Thursday, October 09, 2003

A sudden urge for me to blog has just hit me, at 3:16am in the morning. It's one of those moments where you don't even want to think anymore but merely let the words that are running through your head run rampant on the screen, allowing your stream of consciousness to flow out.

However, I don't think that will happen tonight since I'm thinking of things that shouldn't really be said on a blog. But I do however want to mention the state in which I'm feeling right now. It's in a good state. Which now by saying that I probably jinxed it, but oh well. I do feel good, I don't know how long I can keep saying that considering the lack of sleep I've been getting the last couple of weeks, but hey, I feel pumped up for the Lord, Amen! Amen!

And now I'm just waiting for that one thing to set me off and that will bring me spiraling down my path with Him. I thank Him for the crosses though, cause without them I wouldn't have learned and grown. And yea, I don't know how this blog got into this, I guess I just felt really good inside that I felt the need to share, which in some respects, it's a good thing, but I guess for others who aren't having such a "feel good state" moment, they probably don't want to hear it, which by now I should have probably already gave a warning to those that aren't feeling really good that I would be writing about it. Uh huh...

Have you ever considered what could be out there, in our solar system, and outside of our solar system? I always have... I looked up tonight at the sky, and saw the moon. The moon that gives us our waves, and brings light to our darkness at night. Think of it, the possibilties out there in our solar system. It's just an awesome thought for me...

And to continue on babbling cause unfortunately I don't feel compelled to stop until I get at least ten short paragraphs in this blog... although I am tired... a lot of things have been going on with me lately. Things that only a couple of years ago I would have questioned and would broke down crying due to lack of understanding. But now, luckily, I've managed to learn how to trust, and let things be the way things are meant to be.

Whatever transformation I went through this summer was an awesome one. Whatever I did, or said, or what someone said or did for me, really changed something within me, and has allowed me to be, I guess you could say a little more daring, but with more responsibilty than I've had before. I've finally found something that I want to pursue later on in life, and I guess you could say that it gave me meaning to go on in life.
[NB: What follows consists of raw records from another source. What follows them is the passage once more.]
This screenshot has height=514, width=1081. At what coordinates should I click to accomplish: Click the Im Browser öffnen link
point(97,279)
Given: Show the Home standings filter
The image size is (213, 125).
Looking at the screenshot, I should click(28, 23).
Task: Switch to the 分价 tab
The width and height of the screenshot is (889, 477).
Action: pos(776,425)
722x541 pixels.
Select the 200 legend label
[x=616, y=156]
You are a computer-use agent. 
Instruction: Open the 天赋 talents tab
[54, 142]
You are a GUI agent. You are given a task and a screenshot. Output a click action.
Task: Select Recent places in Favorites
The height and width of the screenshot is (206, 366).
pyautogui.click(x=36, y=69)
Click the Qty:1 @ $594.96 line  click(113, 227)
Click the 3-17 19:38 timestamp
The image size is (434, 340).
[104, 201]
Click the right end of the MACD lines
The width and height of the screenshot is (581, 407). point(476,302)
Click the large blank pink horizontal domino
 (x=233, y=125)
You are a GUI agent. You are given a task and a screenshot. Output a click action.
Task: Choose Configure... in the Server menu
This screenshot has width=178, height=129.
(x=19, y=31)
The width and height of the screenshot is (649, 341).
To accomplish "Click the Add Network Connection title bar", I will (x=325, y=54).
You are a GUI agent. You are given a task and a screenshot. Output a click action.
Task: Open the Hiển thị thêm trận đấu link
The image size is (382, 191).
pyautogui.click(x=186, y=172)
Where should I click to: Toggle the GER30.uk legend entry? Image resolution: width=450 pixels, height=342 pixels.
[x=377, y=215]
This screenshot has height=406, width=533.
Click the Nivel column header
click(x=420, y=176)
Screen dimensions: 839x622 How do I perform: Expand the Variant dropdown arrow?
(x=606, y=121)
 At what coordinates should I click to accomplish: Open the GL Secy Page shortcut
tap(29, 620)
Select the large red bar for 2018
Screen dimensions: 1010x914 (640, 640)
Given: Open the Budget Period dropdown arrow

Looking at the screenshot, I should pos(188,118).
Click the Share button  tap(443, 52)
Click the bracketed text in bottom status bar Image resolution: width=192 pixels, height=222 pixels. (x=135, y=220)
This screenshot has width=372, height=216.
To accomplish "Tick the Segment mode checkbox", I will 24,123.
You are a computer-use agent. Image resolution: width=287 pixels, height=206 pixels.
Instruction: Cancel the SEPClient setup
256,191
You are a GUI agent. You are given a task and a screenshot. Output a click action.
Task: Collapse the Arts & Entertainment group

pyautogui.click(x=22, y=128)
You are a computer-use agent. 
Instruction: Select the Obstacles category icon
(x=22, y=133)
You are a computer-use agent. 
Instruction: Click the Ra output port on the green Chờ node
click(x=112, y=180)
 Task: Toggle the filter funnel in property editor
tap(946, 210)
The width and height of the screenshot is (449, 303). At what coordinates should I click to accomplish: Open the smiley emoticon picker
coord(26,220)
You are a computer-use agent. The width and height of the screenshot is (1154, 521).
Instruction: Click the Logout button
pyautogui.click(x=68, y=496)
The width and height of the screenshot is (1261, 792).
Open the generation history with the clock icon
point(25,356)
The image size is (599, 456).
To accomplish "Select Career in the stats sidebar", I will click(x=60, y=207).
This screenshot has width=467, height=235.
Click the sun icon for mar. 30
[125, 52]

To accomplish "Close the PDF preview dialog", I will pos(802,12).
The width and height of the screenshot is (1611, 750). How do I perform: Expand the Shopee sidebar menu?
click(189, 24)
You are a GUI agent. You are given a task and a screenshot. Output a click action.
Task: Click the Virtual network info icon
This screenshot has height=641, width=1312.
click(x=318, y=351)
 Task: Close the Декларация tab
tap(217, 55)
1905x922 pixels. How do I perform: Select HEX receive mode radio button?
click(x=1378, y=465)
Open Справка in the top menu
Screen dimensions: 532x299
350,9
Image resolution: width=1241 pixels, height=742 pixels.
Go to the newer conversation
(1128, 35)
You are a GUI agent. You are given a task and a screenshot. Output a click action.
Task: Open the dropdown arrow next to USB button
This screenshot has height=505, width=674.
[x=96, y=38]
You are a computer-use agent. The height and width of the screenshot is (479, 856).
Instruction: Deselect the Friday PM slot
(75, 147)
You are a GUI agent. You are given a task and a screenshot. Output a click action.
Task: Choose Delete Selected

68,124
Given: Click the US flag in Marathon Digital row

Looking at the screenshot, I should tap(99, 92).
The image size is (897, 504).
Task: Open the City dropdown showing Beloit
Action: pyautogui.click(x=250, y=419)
Not that I would ever take my own life, grant it I've never tried, but have thought about it, this new found destination gave me the strength, the courage, and the will power to continue to fight on, and not lose the fight I was waging within my self the last two years.

Okay now I'm done, cause I feel like I don't even think the words I'm writing is even true, cause frankly I don't want to go back and read it... I'll just write a disclaimer in my next blog or something.

Yes, random stream of diliriousness... well kinda, cause at least I wasn't laughing when I was writing...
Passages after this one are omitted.